IMO, it would be stupid. It would cost too much and give the Arab world more reasons to unite. It would be far better to provoke Iran to invade Iraq and attack Western forces there.
 

BUDDY

User of Aspercreme
Some would say that to fight hezbollah, is to fight Iran, since so many Iranians have gone to Palestine to join the fight against Israeli existence, and also because Iran is such a big supported of hezbollah (both in money and arms).
 

Booko

Deviled Hen
angellous_evangellous said:
IMO, it would be stupid. It would cost too much and give the Arab world more reasons to unite. It would be far better to provoke Iran to invade Iraq and attack Western forces there.

I would not assume this.

First off, Iranians aren't Arabs, they're Persians. And believe you me, they do think that's a signicant difference. :eek: Mistaking one for the other might be taken as an insult, even.

Also, there is the fact that a nuclear Iran is even more of a danger to other Arab states in the region than they are to us. I can't imagine the Saudis, for just one example, would be too keen on an Iran that threatens them.

Not to mention Arab states with significant Shia populations would not be too keen on the idea the Iranian mullas (the *real* gov't there) have about exporting their brand of Shia Islam.

Well, those are the top three reasons, anyway.
 

Scuba Pete

Le plongeur avec attitude...
Lions and Tigers and the Axis of Evil, oh my!
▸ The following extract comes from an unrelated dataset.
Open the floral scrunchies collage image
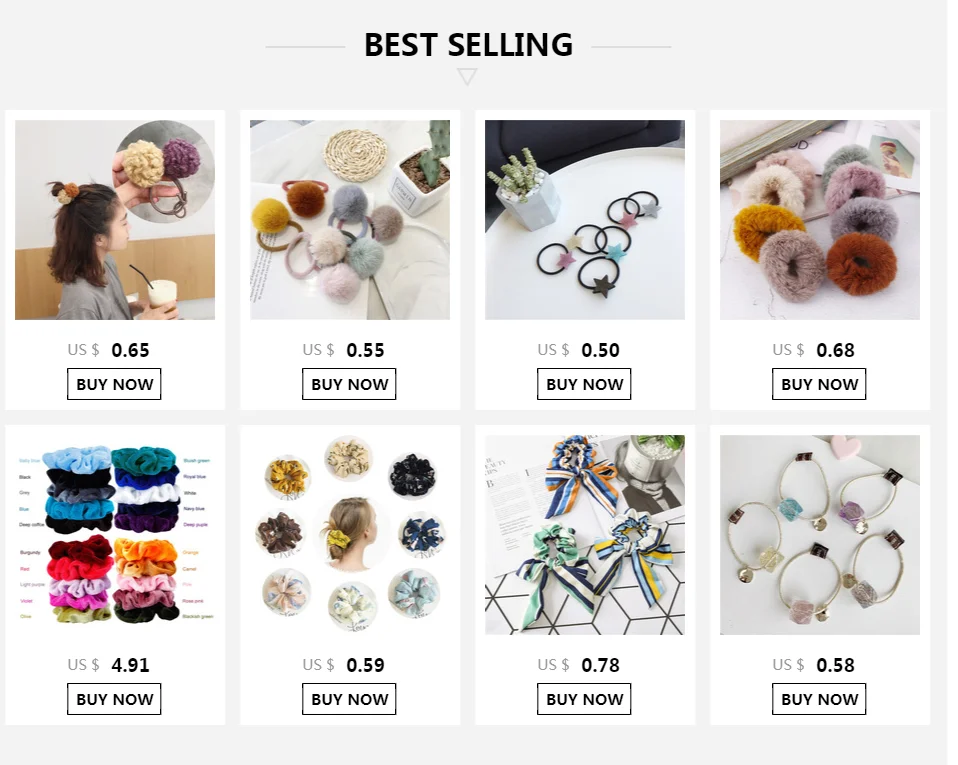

angellous_evangellous said:
IMO, it would be stupid. It would cost too much and give the Arab world more reasons to unite. It would be far better to provoke Iran to invade Iraq and attack Western forces there.
Dear friend,

This is what we said when we first heard about the possibility of invading Iraq and we hadn't found Osama. Haliburton needs another cash cow, so it's off to war we go!
 

greatcalgarian

Well-Known Member
Conspiracy has it that the kidnapping of two Israeli soldiers was hailed by the war hunger GWB and TB to be the best opportunity to frame Iran to terrorism by goading Israel to go in to wipe out Hesbelloh, and if Iran was caught sending one bullet to Hezbellah during this period, it will be the best reason for the war on Iran. The excuse will be much better than the WMD used for Iraq.